Prior to joining NCTC, Whitney worked as a Wildlife Biologist for the Service’s National Wildlife Refuge program and Ecological Services program. For Refuges, she co-coordinated bird surveys for the Northeast Region’s Salt Marsh Integrity Project and for Hurricane Sandy Resiliency sites. More recently, Whitney served as the Service’s national species lead for the Eastern Black Rail, a small, secretive marsh bird listed as Threatened under the Endangered Species Act. She coordinated internal and external partners across five Service regions to move collaborative research and conservation forward.

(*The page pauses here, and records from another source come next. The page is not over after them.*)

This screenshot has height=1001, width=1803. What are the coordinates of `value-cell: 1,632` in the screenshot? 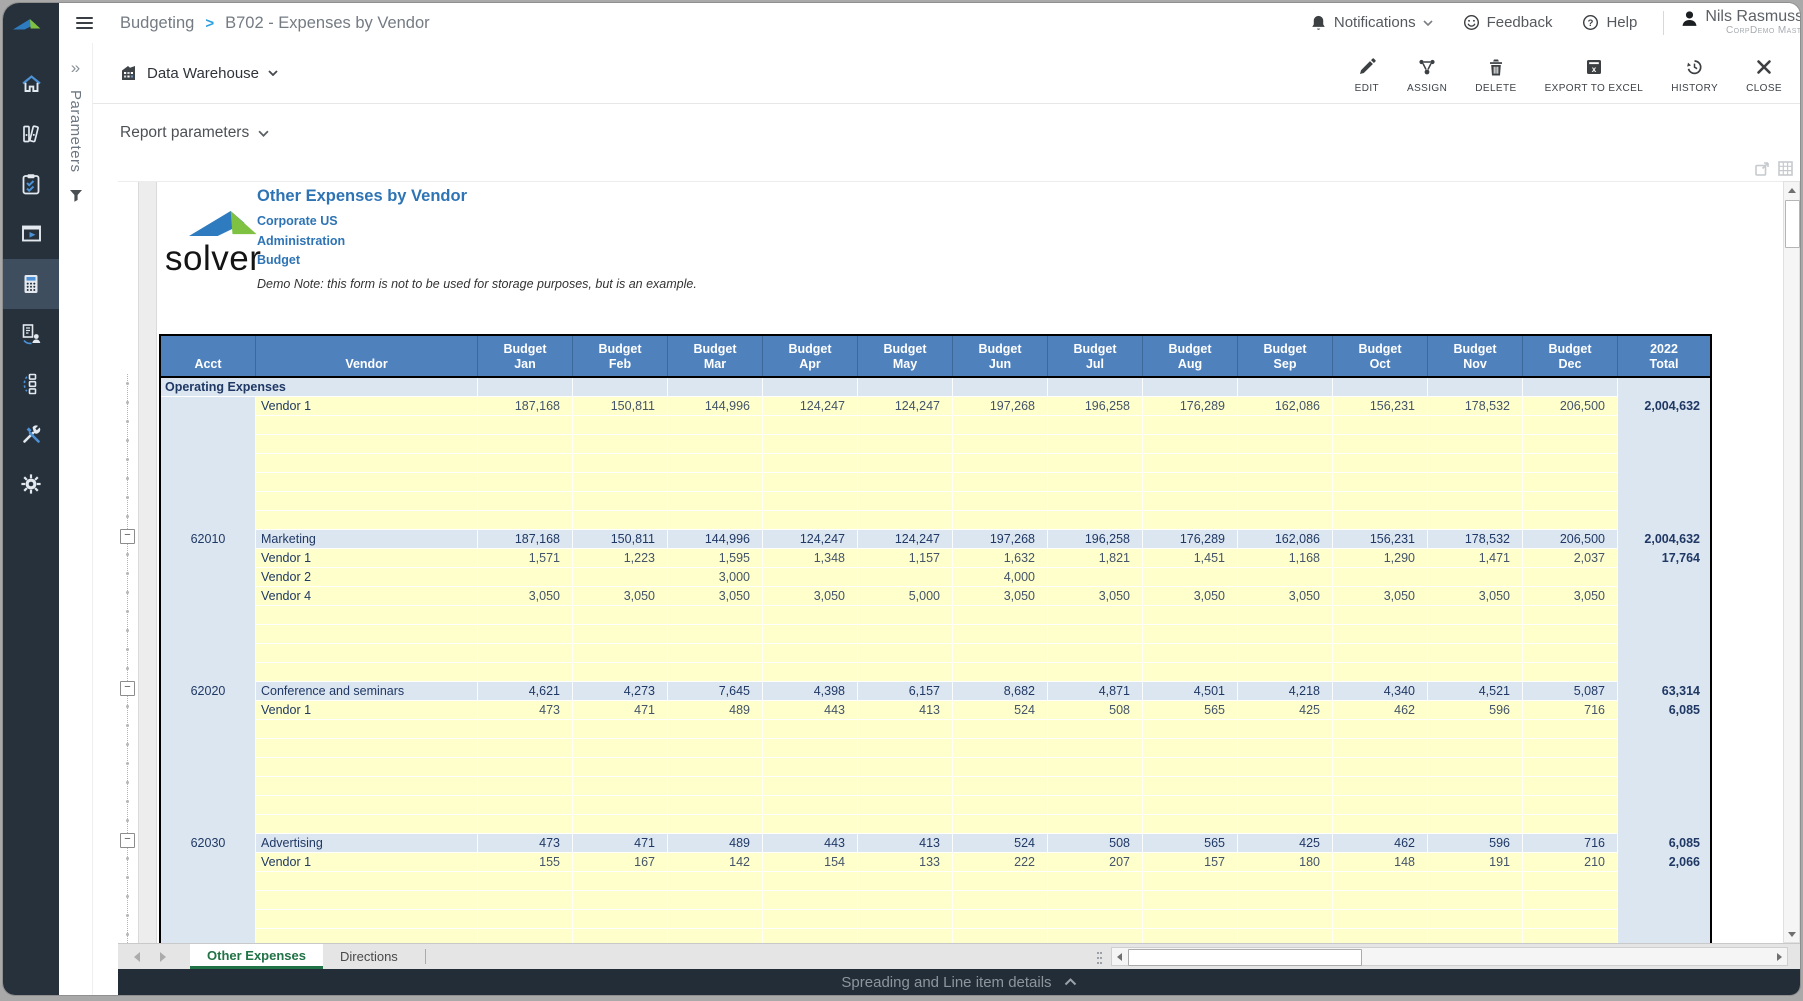 It's located at (1000, 558).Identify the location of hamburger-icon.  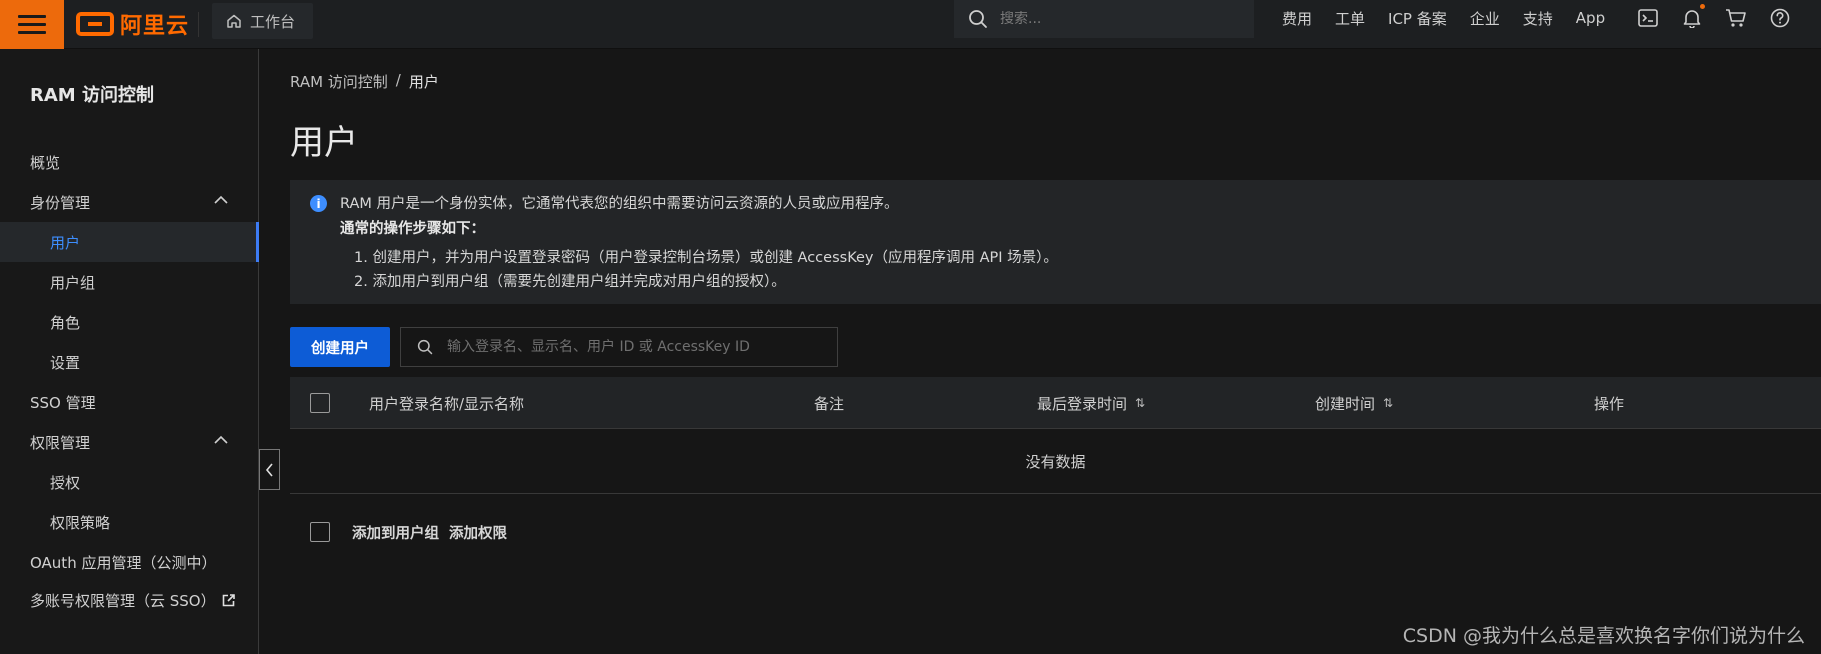
(32, 24).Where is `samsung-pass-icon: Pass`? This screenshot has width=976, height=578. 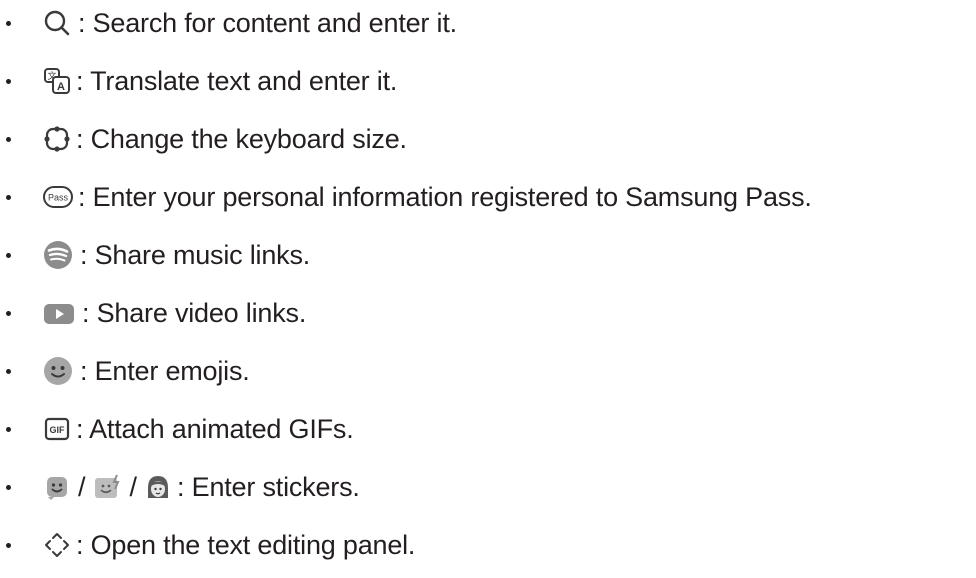 samsung-pass-icon: Pass is located at coordinates (58, 197).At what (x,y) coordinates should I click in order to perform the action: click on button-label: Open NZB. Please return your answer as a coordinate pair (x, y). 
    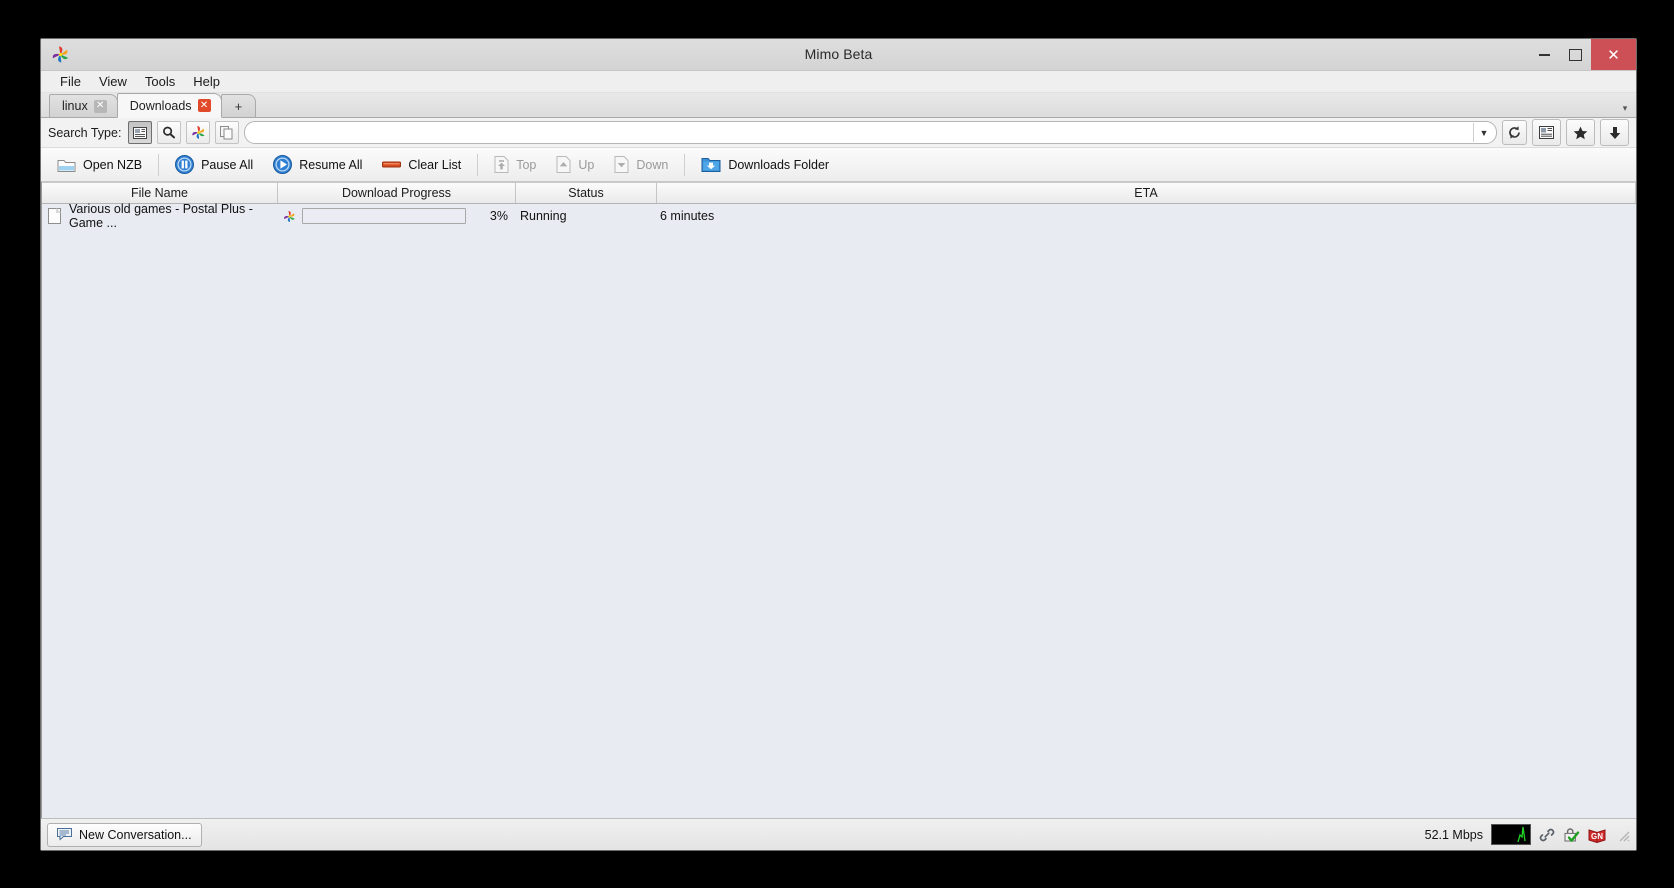
    Looking at the image, I should click on (113, 164).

She quickly learned that maintaining trust, goodwill, and open communication were key to making a difference for this rare species.
Whitney received her B.S. in Environmental Studies from the University of Michigan, Ann Arbor, and her M.S. and Ph.D. in Wildlife Ecology from the University of Delaware, Newark. She completed the Service’s Stepping Up to Leadership program in 2021. Whitney and her family live in Middletown, MD, not far from the beautiful NCTC campus.